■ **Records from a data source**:
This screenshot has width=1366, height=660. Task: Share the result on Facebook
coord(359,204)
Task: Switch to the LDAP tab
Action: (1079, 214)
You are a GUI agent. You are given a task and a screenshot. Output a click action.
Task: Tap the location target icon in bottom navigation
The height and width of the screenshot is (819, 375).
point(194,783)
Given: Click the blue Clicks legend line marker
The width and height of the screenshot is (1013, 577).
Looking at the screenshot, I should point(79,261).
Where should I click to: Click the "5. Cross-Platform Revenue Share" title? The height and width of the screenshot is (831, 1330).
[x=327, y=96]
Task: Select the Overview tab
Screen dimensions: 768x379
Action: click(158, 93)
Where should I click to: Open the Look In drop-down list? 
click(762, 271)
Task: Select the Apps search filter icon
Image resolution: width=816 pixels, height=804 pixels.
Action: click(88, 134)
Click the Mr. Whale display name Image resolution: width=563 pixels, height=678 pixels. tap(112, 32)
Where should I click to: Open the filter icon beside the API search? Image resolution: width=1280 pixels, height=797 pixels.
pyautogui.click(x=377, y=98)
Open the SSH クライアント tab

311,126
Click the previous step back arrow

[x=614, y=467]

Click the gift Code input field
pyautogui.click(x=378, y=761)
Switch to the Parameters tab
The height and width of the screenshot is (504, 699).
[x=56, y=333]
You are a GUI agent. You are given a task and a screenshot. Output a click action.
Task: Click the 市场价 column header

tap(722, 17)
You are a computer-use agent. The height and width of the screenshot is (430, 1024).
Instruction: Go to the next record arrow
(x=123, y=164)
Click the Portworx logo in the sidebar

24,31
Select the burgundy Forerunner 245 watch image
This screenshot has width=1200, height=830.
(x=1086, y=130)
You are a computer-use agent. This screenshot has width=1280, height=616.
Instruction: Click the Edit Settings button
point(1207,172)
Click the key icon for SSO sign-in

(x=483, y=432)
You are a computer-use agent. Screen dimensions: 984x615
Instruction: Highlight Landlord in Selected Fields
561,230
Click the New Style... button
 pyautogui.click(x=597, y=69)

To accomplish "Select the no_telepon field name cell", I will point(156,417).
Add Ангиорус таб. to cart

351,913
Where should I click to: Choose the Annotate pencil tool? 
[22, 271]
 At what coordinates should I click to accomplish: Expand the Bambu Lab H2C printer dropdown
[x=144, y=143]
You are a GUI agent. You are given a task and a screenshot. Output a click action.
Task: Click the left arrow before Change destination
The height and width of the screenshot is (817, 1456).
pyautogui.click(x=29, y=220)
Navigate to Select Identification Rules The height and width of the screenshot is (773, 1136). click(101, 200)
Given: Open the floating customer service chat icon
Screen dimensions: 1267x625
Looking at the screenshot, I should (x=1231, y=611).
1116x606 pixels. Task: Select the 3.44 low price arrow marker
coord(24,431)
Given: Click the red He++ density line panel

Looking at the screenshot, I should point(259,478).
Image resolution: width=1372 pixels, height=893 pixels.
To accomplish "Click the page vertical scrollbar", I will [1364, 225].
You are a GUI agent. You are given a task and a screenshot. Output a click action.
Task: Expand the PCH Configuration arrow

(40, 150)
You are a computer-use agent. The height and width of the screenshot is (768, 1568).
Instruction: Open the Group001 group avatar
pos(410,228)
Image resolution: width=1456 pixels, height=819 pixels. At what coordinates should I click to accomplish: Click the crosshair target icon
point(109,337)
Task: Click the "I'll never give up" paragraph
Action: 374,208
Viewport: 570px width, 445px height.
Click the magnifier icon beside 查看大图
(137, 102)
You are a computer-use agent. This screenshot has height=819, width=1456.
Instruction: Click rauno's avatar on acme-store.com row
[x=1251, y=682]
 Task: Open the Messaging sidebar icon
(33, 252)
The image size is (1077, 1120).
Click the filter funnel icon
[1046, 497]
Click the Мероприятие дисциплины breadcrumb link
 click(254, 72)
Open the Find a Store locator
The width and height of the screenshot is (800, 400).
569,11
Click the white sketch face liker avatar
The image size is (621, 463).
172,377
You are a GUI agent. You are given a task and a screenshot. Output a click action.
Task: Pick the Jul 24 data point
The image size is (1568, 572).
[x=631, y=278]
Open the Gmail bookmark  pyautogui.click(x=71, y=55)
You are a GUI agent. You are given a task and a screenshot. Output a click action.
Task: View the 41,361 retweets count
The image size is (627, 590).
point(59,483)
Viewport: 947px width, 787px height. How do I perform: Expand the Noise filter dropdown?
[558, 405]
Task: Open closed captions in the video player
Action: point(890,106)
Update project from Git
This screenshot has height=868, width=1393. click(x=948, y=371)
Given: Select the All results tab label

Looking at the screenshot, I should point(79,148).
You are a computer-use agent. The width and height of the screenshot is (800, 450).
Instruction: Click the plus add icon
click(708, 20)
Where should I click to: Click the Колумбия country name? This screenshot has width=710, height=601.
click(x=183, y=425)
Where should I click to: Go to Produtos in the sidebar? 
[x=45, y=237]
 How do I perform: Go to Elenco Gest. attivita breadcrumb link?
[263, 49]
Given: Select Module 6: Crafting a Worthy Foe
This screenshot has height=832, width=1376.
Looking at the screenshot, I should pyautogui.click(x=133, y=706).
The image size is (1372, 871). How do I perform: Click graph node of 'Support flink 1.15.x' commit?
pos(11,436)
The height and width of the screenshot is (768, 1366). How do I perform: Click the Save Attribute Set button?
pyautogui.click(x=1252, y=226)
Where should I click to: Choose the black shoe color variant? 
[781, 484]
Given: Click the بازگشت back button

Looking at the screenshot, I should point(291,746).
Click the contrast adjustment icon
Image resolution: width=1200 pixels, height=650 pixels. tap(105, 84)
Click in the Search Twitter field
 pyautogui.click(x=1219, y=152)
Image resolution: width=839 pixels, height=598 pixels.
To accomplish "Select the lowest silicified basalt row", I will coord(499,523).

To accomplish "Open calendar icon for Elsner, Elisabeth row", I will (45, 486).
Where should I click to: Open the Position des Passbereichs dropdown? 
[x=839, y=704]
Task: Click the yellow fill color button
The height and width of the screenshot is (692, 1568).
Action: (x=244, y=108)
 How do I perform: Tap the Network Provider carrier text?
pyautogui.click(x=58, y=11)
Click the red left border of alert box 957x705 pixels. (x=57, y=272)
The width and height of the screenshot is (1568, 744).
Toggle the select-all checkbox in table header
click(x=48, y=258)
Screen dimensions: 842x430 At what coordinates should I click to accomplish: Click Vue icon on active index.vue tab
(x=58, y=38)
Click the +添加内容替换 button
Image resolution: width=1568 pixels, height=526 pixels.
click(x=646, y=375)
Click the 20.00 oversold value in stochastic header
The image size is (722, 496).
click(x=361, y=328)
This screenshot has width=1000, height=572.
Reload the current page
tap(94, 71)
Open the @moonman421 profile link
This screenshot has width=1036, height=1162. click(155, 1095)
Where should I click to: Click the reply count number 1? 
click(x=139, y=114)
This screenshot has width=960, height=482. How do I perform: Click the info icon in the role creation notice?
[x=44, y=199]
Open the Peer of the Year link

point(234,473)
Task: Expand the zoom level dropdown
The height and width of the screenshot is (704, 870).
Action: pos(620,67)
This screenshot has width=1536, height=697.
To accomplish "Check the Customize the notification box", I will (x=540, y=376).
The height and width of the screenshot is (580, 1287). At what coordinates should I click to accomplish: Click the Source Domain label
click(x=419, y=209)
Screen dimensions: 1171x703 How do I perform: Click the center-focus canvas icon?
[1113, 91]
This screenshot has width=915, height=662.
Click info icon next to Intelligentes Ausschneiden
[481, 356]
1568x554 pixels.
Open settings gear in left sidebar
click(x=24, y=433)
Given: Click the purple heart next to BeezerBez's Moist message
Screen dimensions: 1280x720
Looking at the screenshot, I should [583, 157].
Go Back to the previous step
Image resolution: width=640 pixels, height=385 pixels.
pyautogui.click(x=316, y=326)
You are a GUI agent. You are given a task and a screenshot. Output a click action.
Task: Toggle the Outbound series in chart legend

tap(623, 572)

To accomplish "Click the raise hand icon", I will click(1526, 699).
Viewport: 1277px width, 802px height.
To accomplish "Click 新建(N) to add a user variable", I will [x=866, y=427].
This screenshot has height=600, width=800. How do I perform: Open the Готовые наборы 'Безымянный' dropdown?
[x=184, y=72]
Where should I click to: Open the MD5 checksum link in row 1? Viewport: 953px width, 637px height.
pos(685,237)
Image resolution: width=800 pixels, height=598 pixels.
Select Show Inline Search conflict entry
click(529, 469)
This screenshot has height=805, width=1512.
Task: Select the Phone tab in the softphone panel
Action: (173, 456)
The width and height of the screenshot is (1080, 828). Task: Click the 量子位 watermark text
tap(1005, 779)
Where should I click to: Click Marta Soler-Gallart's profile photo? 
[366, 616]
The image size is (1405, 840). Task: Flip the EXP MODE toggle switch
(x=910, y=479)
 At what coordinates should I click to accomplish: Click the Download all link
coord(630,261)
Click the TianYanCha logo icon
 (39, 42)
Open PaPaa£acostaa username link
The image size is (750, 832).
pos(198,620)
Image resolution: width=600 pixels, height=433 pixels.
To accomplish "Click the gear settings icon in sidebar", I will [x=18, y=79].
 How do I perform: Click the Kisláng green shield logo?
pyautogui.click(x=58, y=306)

■ **What is needed**:
All lines above from the one with "Select Show Inline Search conflict entry" to the one with "Image resolution: width=600", inclusive, should be copied exactly, and no other lines.

■ **Reply**:
Select Show Inline Search conflict entry
click(529, 469)
This screenshot has height=805, width=1512.
Task: Select the Phone tab in the softphone panel
Action: (173, 456)
The width and height of the screenshot is (1080, 828). Task: Click the 量子位 watermark text
tap(1005, 779)
Where should I click to: Click Marta Soler-Gallart's profile photo? 
[366, 616]
The image size is (1405, 840). Task: Flip the EXP MODE toggle switch
(x=910, y=479)
 At what coordinates should I click to accomplish: Click the Download all link
coord(630,261)
Click the TianYanCha logo icon
 (39, 42)
Open PaPaa£acostaa username link
The image size is (750, 832).
pos(198,620)
Image resolution: width=600 pixels, height=433 pixels.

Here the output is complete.